*** Opening TASK INPUT ***

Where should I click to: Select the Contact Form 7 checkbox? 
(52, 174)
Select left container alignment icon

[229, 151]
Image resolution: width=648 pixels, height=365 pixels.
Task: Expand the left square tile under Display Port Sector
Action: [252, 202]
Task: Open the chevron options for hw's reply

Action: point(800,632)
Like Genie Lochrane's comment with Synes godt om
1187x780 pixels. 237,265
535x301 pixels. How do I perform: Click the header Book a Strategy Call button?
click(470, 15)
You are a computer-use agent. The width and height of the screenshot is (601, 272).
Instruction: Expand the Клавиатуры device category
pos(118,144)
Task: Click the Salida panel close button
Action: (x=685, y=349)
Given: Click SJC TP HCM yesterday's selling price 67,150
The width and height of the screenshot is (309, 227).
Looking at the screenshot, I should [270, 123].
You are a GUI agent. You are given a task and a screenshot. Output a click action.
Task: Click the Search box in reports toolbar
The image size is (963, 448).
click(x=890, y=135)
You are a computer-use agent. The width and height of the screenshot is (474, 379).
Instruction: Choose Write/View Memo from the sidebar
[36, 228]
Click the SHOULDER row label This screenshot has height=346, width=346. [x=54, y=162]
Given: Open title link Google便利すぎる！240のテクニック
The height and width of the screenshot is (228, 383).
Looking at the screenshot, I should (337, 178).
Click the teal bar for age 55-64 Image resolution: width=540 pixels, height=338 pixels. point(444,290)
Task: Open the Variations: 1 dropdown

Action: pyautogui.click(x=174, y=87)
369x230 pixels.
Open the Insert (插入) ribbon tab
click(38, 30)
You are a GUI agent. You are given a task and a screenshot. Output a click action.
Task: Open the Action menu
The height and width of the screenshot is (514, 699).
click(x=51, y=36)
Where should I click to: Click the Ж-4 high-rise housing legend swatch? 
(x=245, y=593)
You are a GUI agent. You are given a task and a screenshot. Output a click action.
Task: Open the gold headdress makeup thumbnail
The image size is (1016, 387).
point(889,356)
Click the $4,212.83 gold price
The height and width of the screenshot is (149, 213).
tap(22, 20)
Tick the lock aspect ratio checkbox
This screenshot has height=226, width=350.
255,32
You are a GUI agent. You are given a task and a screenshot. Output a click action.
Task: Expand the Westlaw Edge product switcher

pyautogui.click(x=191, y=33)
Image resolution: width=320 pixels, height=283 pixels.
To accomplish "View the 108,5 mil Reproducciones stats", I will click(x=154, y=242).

*** Closing TASK INPUT ***

**WORK ORDER:** Repeat exactly the lines from the one containing "Click the SHOULDER" to the end of the records.

**SOLUTION FOR THIS TASK:**
Click the SHOULDER row label This screenshot has height=346, width=346. [x=54, y=162]
Given: Open title link Google便利すぎる！240のテクニック
The height and width of the screenshot is (228, 383).
Looking at the screenshot, I should (337, 178).
Click the teal bar for age 55-64 Image resolution: width=540 pixels, height=338 pixels. point(444,290)
Task: Open the Variations: 1 dropdown

Action: pyautogui.click(x=174, y=87)
369x230 pixels.
Open the Insert (插入) ribbon tab
click(38, 30)
You are a GUI agent. You are given a task and a screenshot. Output a click action.
Task: Open the Action menu
The height and width of the screenshot is (514, 699).
click(x=51, y=36)
Where should I click to: Click the Ж-4 high-rise housing legend swatch? 
(x=245, y=593)
You are a GUI agent. You are given a task and a screenshot. Output a click action.
Task: Open the gold headdress makeup thumbnail
The image size is (1016, 387).
point(889,356)
Click the $4,212.83 gold price
The height and width of the screenshot is (149, 213).
tap(22, 20)
Tick the lock aspect ratio checkbox
This screenshot has height=226, width=350.
255,32
You are a GUI agent. You are given a task and a screenshot. Output a click action.
Task: Expand the Westlaw Edge product switcher

pyautogui.click(x=191, y=33)
Image resolution: width=320 pixels, height=283 pixels.
To accomplish "View the 108,5 mil Reproducciones stats", I will click(x=154, y=242).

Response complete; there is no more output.